Items listed in a dataset:
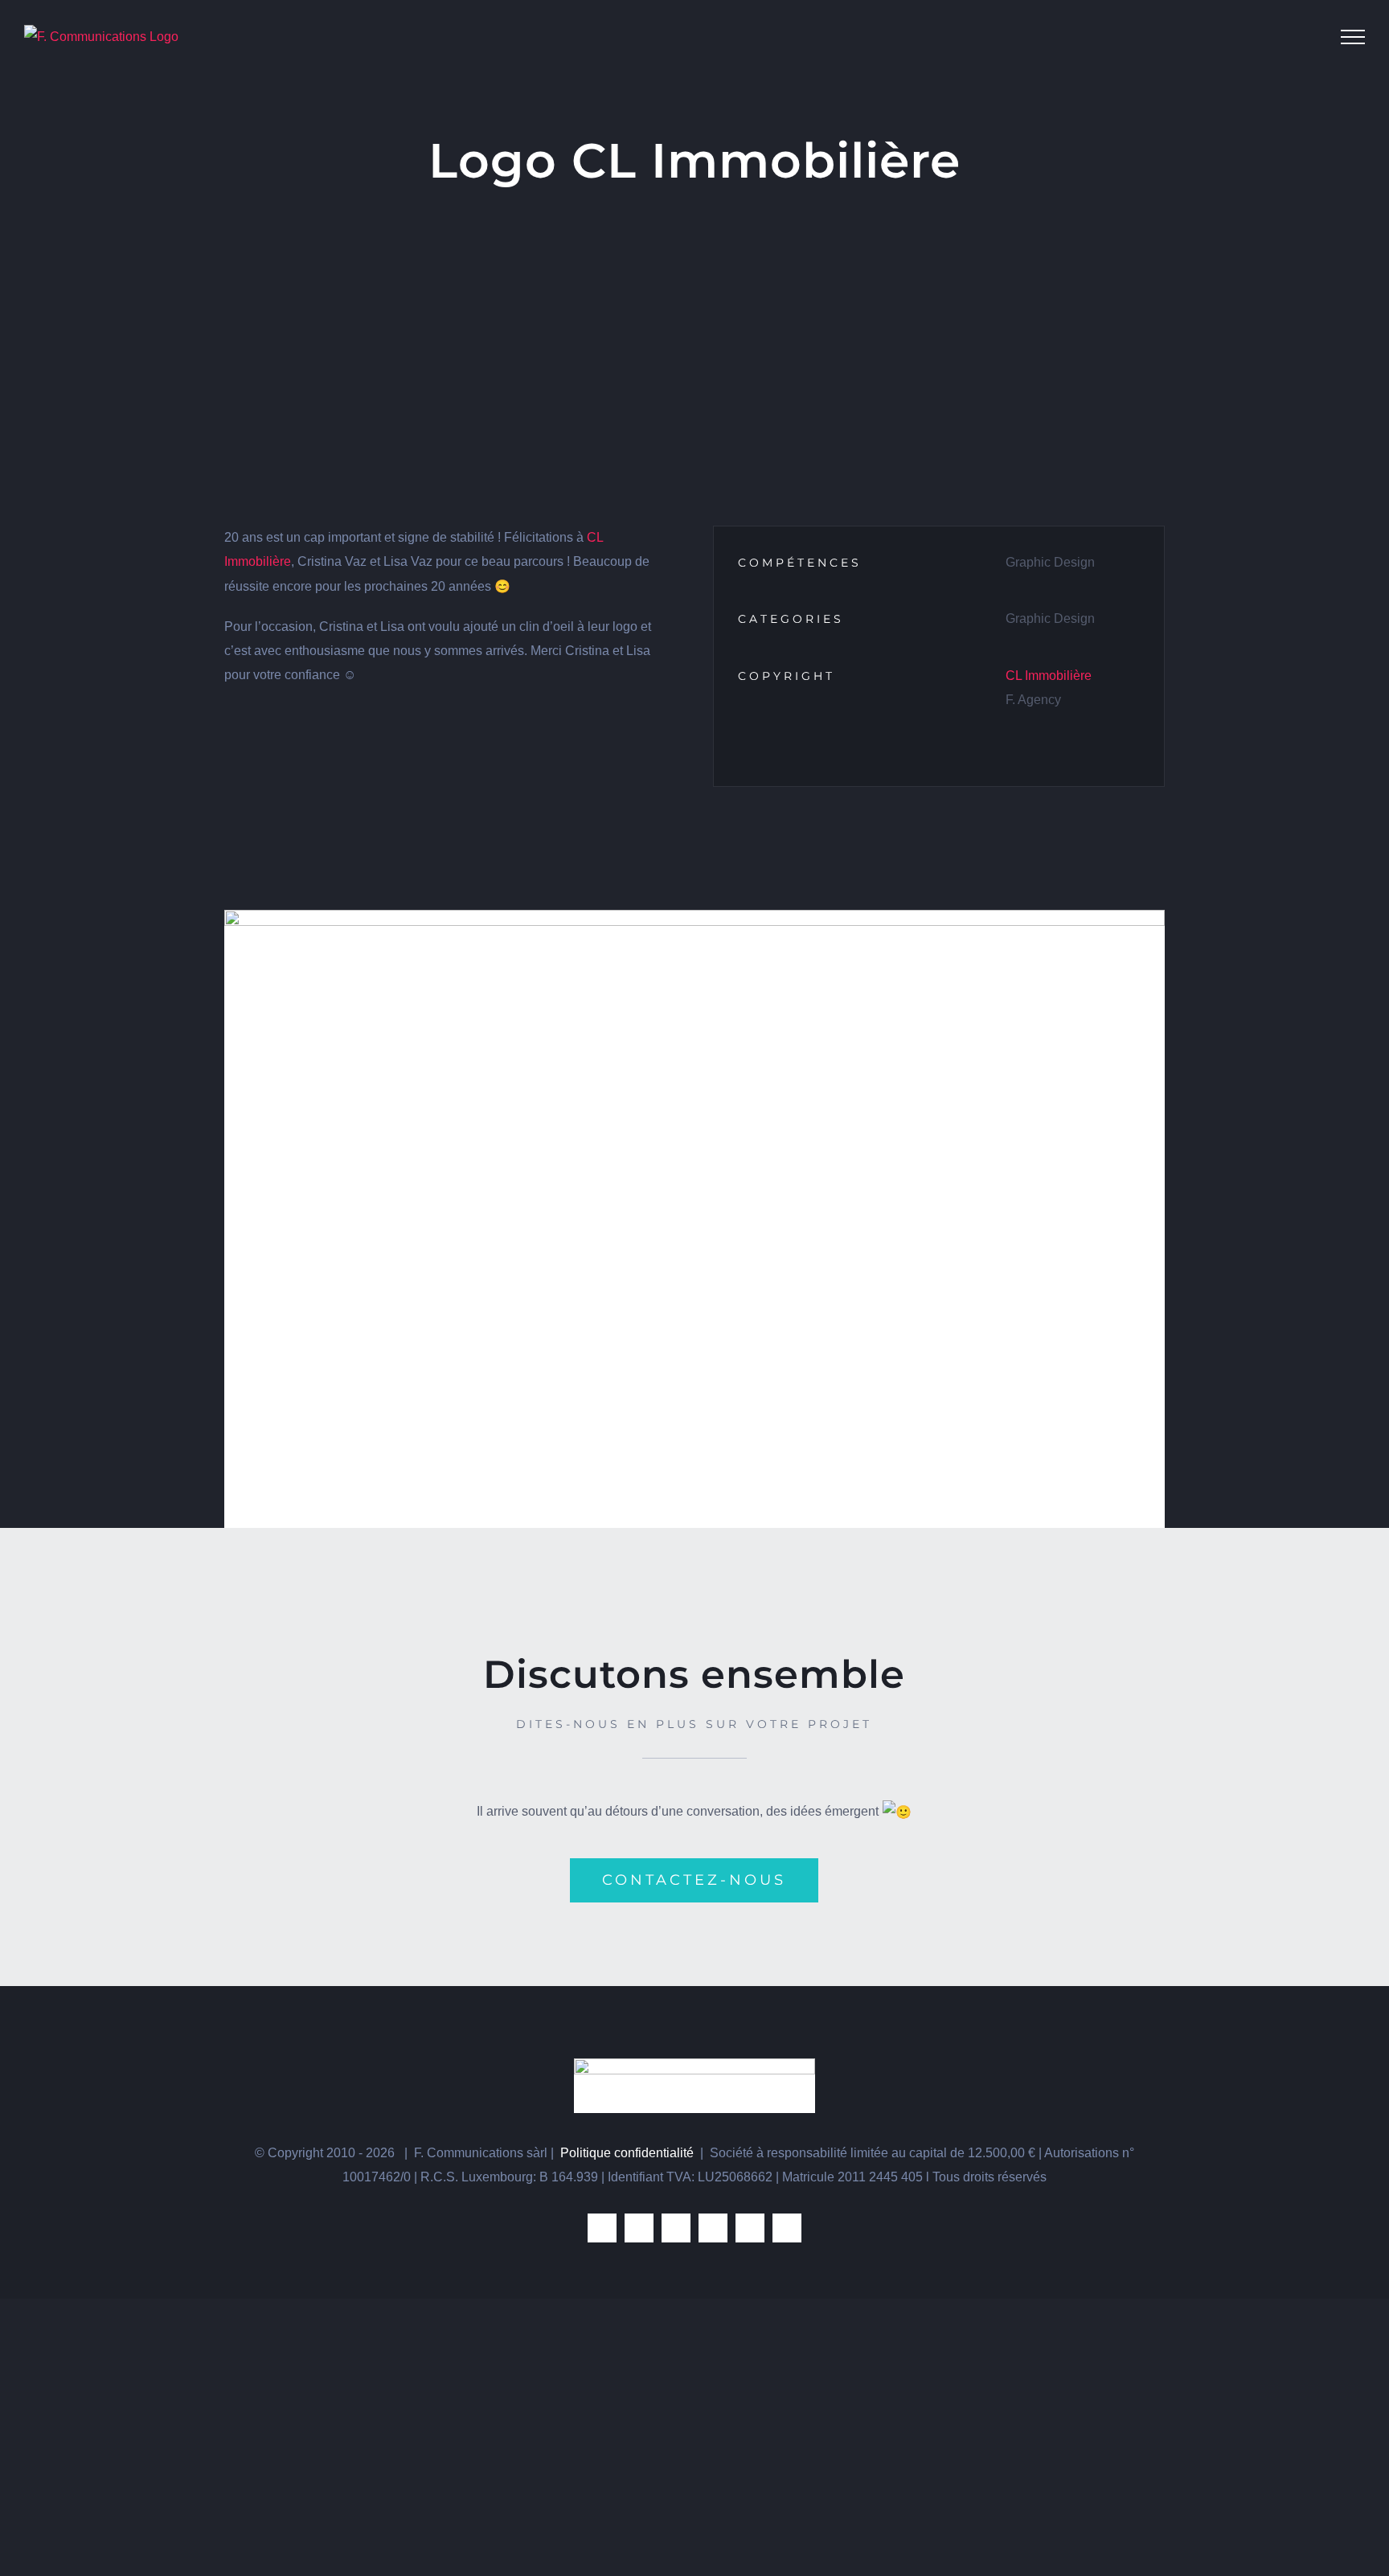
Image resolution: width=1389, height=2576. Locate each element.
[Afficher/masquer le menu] (1353, 37)
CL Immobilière (1049, 675)
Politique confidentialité (627, 2153)
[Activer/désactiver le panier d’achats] (1307, 37)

Work to complete
Since the pictures don't belong in the copy, copy only the rest of the entries above exactly.

Solution for this problem
Image resolution: width=1389, height=2576. Locate each element.
[Afficher/masquer le menu] (1353, 37)
CL Immobilière (1049, 675)
Politique confidentialité (627, 2153)
[Activer/désactiver le panier d’achats] (1307, 37)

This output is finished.